Quase ao mesmo tempo em que foi publicado o novo livro de Andrea Tornielli e Paolo Rodari – comentado aqui no blog recentemente -, dois jornalistas, Gregory Erlandson e Matthew Bunson, lançaram nos Estados Unidos, um livro sobre o Papa e o tema dos escândalos sexuais envolvendo o clero.
O vaticanista Sandro Magister faz notar em seu site, que a conclusão de ambos trabalhos é que estão em curso três ataques distintos contra Bento XVI, cada ataque por um diferente inimigo [segue uma tradução, com ligeiras alterações do seu artigo]:
O primeiro e principal é o inimigo externo. São as correntes de opinião e os centros de poder hostis à Igreja e a este Papa.
O segundo inimigo são esses católicos – entre os quais há não poucos sacerdotes e bispos – que vêm a Bento XVI como um obstáculo a seu projeto de reforma “modernista” da Igreja.
Por último, o terceiro inimigo são esses funcionários da cúria vaticana que, em lugar de ajudar ao Papa, causam-lhe dano, por incapacidade, por ignorância ou também por opor-se a ele.
E, como Bento XVI interpreta estes ataques dirigidos a ele?
Na homilia da Santa Missa de clausura do Ano Sacerdotal, no último 11 de junho, o Papa referiu-se a um “inimigo”:
Era de se esperar que ao “inimigo” não fosse prazeroso perceber que o sacerdócio brilhara novamente; ele teria preferido vê-lo desaparecer, para que, ao final, Deus fosse retirado do mundo. E assim ocorreu que, precisamente neste ano de alegria pelo sacramento do sacerdócio, vieram à luz os pecados dos sacerdotes, sobretudo o abuso de crianças, no qual o sacerdócio, que leva a cabo a solicitude de Deus pelo bem do homem, converte-se no contrário.
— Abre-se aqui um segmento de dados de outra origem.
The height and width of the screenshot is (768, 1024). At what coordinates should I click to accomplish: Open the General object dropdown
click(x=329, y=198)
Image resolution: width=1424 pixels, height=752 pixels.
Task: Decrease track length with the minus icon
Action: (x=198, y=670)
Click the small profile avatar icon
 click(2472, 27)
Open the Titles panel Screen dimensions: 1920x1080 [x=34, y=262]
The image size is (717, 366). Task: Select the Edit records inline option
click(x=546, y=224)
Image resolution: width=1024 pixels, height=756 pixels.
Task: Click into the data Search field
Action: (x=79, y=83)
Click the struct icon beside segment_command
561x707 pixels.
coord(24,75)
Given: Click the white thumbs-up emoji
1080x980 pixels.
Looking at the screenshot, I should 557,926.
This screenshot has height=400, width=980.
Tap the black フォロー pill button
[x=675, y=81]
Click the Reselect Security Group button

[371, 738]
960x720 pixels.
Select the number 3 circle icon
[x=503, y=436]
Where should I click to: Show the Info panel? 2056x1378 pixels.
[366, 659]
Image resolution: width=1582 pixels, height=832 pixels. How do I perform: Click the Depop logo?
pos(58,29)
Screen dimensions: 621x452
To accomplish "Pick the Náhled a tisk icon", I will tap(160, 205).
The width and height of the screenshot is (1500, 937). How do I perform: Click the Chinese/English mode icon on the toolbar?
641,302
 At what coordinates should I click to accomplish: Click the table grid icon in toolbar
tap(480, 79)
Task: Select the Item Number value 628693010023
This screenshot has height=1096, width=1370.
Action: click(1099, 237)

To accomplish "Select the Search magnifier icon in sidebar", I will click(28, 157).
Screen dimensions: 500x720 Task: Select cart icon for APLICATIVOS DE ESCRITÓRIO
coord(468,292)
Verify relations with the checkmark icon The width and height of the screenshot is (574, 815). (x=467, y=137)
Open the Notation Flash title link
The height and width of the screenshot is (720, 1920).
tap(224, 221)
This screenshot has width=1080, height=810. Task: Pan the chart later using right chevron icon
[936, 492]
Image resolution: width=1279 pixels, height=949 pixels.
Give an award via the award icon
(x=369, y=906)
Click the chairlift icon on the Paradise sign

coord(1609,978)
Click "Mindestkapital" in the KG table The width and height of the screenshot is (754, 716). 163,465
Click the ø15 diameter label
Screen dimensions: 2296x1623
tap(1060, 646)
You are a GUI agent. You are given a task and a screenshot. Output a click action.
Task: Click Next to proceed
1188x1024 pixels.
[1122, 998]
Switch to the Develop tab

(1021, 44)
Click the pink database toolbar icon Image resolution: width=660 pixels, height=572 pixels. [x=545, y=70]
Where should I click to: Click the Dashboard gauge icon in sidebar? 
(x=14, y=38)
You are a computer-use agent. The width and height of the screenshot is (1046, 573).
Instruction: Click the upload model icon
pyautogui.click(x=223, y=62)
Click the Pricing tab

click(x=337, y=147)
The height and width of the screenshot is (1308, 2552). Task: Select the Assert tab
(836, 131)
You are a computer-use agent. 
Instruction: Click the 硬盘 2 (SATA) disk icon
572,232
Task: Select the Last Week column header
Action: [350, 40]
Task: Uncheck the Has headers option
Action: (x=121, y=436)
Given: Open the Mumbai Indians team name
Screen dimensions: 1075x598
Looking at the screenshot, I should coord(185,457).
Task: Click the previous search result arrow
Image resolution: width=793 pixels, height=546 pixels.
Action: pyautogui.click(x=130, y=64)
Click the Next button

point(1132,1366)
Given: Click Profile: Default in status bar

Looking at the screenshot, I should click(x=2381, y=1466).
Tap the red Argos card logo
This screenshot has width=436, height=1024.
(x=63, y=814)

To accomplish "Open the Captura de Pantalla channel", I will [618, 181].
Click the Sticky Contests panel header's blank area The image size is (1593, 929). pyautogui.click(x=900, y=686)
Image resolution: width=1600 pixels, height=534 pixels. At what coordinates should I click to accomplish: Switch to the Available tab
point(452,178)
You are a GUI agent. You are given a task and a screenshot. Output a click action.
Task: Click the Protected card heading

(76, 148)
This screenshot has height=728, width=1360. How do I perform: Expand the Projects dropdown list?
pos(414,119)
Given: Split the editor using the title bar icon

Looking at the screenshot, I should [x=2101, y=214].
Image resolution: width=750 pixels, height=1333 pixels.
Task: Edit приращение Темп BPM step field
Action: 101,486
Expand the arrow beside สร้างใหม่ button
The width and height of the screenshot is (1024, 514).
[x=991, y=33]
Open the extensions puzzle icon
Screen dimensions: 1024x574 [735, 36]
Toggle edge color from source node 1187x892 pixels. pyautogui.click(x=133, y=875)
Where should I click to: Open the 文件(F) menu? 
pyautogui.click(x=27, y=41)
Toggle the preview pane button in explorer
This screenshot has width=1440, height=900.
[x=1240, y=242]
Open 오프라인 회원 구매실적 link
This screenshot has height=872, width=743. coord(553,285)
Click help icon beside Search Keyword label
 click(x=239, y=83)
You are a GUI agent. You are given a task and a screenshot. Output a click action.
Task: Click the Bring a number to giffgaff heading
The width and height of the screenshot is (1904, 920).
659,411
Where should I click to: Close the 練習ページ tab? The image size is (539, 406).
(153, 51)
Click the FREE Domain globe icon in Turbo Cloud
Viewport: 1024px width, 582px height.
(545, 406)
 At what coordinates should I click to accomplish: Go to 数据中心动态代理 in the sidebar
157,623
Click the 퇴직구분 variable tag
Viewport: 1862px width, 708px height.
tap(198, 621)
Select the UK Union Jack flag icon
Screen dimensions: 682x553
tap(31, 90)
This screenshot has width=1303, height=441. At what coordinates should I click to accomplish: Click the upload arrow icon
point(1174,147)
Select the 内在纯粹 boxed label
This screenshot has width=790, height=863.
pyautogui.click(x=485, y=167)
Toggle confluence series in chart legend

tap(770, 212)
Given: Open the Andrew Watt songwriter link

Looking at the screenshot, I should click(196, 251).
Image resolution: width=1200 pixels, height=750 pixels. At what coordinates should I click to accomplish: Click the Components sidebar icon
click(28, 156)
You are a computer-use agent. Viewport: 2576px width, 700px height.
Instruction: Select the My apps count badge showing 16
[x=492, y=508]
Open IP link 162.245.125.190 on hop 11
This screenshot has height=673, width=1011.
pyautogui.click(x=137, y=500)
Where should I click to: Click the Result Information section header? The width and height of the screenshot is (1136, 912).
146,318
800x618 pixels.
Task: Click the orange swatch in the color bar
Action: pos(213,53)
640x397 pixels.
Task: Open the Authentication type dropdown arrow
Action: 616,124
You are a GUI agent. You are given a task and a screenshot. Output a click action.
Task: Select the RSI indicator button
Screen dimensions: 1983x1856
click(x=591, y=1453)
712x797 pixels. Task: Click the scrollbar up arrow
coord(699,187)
E o Papa se expressou deste modo ao começo de sua viagem à Fátima, na coletiva com os jornalistas durante o vôo para Portugal:
(…) os ataques ao Papa e à Igreja vêm não só de fora, mas que os sofrimentos da Igreja vêm justamente do interior da Igreja, do pecado que existe na Igreja. Também isso sempre foi sabido, mas hoje o vemos de um modo realmente terrificante: que a maior perseguição da Igreja não vem de inimigos externos, mas nasce do pecado na Igreja, e que a Igreja, portanto, tem uma profunda necessidade de re-aprender a penitência, de aceitar a purificação, de aprender por um lado o perdão, mas também a necessidade de justiça.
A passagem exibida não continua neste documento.